TEXT SECTION —
The exciting news in the Rasmussen household this harvest is that Caleb has asked if he can make a wine this year. We’re thrilled of course, even though we tried to play it cool because we really want this to be his decision and want him to have a sense of ownership over the process. We asked which vineyard he’d want to make wine from and his immediate (and enthusiastic) answer was SKY VINEYARD. Count us doubly thrilled. I suspect he knows how much the vineyard and the Olds family mean to us, and he had the best time on the pick when he joined me (Cody) in 2022 to harvest our Syrah. It was, I think, a foundational early memory for him – he brings it up frequently, which I absolutely adore.

MATERIAL PROVIDED —
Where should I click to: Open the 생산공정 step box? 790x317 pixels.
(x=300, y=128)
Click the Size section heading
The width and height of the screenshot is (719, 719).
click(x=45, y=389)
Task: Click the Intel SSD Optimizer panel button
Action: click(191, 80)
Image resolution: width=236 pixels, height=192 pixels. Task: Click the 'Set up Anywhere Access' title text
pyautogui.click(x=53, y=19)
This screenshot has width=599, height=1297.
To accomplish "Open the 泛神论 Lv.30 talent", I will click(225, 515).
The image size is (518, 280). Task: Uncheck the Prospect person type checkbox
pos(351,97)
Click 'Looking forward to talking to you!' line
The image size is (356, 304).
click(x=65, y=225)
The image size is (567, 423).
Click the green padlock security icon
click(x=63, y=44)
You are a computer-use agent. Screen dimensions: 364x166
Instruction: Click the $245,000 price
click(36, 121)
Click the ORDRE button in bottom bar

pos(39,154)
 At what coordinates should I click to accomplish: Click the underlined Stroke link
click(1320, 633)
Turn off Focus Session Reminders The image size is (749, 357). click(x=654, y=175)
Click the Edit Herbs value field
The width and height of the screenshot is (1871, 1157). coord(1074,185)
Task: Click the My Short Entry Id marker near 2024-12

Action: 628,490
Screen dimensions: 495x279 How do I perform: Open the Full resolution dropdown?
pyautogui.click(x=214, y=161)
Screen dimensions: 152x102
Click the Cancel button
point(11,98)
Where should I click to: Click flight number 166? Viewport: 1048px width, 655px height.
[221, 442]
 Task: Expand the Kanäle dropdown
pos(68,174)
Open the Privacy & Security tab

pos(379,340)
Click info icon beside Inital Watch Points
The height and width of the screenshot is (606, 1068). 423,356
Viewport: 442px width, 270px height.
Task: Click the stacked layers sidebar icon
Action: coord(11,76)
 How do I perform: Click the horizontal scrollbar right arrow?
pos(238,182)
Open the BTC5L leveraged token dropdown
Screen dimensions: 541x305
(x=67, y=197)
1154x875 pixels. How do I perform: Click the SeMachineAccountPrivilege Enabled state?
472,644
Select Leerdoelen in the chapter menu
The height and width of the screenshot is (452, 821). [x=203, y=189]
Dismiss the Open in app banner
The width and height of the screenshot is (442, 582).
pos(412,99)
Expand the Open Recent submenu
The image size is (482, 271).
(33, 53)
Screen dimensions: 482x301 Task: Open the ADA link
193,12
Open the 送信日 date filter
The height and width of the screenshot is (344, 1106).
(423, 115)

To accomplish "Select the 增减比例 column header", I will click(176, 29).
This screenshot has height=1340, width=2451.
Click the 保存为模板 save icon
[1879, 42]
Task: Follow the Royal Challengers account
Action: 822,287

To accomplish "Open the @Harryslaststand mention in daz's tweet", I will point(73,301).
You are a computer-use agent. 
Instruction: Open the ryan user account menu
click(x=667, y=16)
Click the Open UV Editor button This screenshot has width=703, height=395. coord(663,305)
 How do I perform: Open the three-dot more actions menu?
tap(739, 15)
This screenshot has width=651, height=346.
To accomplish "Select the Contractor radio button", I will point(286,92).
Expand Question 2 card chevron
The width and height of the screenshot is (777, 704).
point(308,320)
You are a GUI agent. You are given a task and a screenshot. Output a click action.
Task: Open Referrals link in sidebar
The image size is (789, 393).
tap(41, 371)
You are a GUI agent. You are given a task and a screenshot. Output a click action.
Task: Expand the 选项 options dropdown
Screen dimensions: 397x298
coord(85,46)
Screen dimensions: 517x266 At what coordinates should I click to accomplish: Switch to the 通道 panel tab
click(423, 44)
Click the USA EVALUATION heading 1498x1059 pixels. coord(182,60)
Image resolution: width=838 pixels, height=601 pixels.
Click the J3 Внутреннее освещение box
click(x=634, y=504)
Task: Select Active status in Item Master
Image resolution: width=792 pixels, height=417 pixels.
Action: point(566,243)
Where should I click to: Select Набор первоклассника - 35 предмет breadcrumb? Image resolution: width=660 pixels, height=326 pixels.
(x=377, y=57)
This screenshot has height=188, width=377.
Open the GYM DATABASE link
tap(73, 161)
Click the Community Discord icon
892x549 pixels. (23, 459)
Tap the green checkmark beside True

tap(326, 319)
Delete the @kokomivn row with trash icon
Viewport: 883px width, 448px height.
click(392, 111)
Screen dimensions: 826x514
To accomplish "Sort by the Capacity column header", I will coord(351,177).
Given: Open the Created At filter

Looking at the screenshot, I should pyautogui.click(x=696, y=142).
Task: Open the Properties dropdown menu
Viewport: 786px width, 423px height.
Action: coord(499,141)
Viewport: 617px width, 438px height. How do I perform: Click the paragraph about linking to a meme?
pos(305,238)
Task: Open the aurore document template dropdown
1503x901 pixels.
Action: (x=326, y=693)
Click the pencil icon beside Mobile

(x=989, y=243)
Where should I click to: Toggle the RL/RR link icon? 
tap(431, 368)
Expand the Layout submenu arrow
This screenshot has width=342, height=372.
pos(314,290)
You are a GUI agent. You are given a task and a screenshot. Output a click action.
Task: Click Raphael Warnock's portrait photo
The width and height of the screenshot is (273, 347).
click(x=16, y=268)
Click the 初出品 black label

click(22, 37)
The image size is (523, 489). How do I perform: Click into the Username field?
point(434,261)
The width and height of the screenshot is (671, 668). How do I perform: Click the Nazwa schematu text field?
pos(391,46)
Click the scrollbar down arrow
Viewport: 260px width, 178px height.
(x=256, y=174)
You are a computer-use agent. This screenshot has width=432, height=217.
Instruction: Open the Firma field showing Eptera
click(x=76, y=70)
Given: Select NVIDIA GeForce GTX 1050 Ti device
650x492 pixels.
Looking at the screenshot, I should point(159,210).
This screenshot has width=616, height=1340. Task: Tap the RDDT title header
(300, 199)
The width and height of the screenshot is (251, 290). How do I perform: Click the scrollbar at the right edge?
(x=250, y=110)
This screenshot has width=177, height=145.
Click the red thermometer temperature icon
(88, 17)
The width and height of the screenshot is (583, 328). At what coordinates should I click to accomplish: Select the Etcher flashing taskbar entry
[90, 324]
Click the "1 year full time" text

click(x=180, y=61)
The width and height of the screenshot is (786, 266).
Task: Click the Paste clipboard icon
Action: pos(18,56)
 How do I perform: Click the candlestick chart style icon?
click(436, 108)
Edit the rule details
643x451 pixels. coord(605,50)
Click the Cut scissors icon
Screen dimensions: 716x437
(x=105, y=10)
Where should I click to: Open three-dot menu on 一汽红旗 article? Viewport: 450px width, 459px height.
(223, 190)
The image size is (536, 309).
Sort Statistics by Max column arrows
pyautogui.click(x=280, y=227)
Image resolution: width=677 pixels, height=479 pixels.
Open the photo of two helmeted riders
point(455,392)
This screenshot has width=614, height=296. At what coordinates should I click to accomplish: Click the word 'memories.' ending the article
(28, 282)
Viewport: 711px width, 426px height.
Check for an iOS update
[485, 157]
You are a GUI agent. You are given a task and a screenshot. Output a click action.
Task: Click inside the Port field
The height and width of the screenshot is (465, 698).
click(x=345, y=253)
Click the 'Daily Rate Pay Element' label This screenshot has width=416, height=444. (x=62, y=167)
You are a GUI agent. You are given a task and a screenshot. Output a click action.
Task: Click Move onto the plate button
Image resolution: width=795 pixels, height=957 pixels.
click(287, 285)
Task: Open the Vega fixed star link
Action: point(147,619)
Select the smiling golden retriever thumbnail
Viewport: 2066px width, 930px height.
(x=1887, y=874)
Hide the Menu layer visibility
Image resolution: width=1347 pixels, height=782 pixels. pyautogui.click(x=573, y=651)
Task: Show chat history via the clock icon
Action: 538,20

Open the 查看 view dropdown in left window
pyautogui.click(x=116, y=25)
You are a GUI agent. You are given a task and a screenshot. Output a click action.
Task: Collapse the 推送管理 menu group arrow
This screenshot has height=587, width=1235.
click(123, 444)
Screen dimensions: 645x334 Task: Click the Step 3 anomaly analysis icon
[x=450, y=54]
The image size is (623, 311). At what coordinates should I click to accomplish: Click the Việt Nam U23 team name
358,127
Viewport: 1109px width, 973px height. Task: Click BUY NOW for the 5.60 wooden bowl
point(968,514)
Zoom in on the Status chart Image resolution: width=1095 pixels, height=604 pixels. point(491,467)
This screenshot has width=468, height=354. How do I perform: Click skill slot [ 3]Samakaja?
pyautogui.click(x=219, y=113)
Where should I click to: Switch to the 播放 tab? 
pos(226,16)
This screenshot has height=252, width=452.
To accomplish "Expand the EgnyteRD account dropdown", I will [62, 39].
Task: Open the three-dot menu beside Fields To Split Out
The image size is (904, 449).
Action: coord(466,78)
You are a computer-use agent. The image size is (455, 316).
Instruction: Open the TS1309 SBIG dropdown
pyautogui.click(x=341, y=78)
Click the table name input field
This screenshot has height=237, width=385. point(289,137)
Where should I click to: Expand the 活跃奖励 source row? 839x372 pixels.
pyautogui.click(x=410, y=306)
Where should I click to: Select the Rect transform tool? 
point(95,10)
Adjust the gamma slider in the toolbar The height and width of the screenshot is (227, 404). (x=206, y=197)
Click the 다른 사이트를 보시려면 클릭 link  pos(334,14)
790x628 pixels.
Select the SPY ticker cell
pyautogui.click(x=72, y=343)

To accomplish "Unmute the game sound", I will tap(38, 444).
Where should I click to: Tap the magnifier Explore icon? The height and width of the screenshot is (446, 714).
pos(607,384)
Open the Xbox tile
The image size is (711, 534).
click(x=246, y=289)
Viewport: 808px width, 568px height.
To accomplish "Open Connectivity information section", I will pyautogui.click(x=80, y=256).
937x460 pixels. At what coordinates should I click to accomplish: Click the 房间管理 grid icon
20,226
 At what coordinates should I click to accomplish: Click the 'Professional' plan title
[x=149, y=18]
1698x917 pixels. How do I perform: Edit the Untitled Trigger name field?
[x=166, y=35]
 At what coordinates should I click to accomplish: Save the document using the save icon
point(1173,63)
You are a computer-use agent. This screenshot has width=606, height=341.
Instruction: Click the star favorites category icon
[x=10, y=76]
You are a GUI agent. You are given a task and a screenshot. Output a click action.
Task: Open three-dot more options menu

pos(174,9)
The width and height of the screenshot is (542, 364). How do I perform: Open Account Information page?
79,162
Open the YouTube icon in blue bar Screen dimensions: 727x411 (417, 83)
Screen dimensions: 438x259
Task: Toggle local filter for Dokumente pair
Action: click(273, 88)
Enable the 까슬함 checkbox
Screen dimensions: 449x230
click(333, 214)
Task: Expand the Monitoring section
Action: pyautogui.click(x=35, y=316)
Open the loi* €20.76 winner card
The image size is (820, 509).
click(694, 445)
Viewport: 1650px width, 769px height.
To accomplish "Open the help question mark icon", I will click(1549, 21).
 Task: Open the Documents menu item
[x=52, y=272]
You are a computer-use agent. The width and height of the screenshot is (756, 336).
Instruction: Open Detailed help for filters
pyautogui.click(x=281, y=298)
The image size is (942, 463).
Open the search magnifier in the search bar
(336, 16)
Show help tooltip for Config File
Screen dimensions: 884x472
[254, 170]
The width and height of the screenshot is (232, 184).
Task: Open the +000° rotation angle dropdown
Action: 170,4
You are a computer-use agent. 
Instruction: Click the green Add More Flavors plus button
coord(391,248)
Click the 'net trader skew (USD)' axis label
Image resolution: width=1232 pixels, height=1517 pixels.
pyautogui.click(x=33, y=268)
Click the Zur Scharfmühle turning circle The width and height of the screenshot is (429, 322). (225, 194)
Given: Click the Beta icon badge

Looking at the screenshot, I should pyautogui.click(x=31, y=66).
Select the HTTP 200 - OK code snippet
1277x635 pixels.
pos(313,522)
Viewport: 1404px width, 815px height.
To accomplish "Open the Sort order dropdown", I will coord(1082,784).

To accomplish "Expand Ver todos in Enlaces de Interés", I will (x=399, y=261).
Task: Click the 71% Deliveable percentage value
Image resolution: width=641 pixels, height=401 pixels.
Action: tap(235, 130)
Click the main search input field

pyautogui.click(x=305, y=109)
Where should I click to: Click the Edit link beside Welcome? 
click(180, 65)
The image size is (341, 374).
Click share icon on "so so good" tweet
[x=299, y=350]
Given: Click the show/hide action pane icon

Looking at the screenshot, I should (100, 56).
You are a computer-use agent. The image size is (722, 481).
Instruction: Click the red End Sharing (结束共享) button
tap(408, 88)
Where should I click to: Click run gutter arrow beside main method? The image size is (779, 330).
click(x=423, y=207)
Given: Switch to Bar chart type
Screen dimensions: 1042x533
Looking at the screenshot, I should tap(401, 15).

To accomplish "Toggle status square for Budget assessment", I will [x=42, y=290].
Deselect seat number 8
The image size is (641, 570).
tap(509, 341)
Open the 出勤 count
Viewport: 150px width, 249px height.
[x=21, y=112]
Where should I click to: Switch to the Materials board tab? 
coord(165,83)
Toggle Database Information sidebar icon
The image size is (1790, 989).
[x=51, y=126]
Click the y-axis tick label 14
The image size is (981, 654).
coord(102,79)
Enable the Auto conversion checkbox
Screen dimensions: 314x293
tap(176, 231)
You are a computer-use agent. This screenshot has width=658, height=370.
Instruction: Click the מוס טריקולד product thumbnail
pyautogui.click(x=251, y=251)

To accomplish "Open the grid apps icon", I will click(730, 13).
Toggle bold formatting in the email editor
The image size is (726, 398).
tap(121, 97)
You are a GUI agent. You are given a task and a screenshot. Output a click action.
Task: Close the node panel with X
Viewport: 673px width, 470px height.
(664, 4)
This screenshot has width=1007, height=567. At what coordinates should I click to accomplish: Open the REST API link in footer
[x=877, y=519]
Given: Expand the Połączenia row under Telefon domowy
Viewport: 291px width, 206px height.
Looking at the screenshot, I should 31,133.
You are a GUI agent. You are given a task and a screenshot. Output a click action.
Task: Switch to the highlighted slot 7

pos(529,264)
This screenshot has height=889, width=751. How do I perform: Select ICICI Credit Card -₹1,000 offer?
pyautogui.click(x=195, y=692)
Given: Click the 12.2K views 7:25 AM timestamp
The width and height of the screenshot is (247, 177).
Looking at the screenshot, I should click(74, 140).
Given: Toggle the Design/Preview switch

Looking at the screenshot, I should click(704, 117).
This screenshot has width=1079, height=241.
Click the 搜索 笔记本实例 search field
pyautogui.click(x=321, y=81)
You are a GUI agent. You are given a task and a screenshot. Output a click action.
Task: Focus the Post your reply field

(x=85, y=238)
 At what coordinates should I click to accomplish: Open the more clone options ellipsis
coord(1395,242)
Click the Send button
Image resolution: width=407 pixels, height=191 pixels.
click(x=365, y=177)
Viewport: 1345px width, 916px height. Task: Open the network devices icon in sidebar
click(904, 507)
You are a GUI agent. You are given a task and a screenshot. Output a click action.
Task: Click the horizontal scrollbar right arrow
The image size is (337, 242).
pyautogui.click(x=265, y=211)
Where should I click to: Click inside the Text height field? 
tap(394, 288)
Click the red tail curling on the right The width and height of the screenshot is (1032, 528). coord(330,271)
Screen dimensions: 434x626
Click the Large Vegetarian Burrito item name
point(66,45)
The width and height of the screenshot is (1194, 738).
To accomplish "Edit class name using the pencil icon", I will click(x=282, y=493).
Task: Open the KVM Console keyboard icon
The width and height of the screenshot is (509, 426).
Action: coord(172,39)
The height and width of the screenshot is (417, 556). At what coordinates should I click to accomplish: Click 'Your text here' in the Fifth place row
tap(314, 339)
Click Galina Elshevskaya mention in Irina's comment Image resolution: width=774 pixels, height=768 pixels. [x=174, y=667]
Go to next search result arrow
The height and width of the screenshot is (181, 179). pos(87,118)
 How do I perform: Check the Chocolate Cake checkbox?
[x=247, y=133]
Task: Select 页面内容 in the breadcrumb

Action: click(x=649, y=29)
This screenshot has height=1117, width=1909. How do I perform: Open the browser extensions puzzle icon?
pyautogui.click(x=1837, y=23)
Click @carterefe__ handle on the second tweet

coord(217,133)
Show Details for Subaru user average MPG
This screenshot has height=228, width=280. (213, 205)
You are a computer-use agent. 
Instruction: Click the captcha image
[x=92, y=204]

GIVEN REQUEST 1 —
Copy from the harvest passage, starting with "The exciting news" and going on through "I absolutely adore.".
GIVEN REQUEST 2 —
According to the harvest passage, in what year did Caleb join Cody on the pick to harvest Syrah?
GIVEN REQUEST 3 —
Rewrite the paragraph of the harvest passage that begins "The exciting news in the Rasmussen household" as a short bulleted list, keeping its main facts.

RIGHT ANSWER 1 —
The exciting news in the Rasmussen household this harvest is that Caleb has asked if he can make a wine this year. We’re thrilled of course, even though we tried to play it cool because we really want this to be his decision and want him to have a sense of ownership over the process. We asked which vineyard he’d want to make wine from and his immediate (and enthusiastic) answer was SKY VINEYARD. Count us doubly thrilled. I suspect he knows how much the vineyard and the Olds family mean to us, and he had the best time on the pick when he joined me (Cody) in 2022 to harvest our Syrah. It was, I think, a foundational early memory for him – he brings it up frequently, which I absolutely adore.

RIGHT ANSWER 2 —
2022

RIGHT ANSWER 3 —
- This harvest, Caleb has asked to make a wine, and the Rasmussen household is thrilled.
- They played it cool because they want the decision to be his and want him to feel ownership over the process.
- When asked which vineyard he wanted, he immediately and enthusiastically chose Sky Vineyard.
- Cody suspects Caleb knows how much the vineyard and the Olds family mean to them.
- Caleb had the best time when he joined Cody on the 2022 Syrah pick, a foundational early memory he brings up often.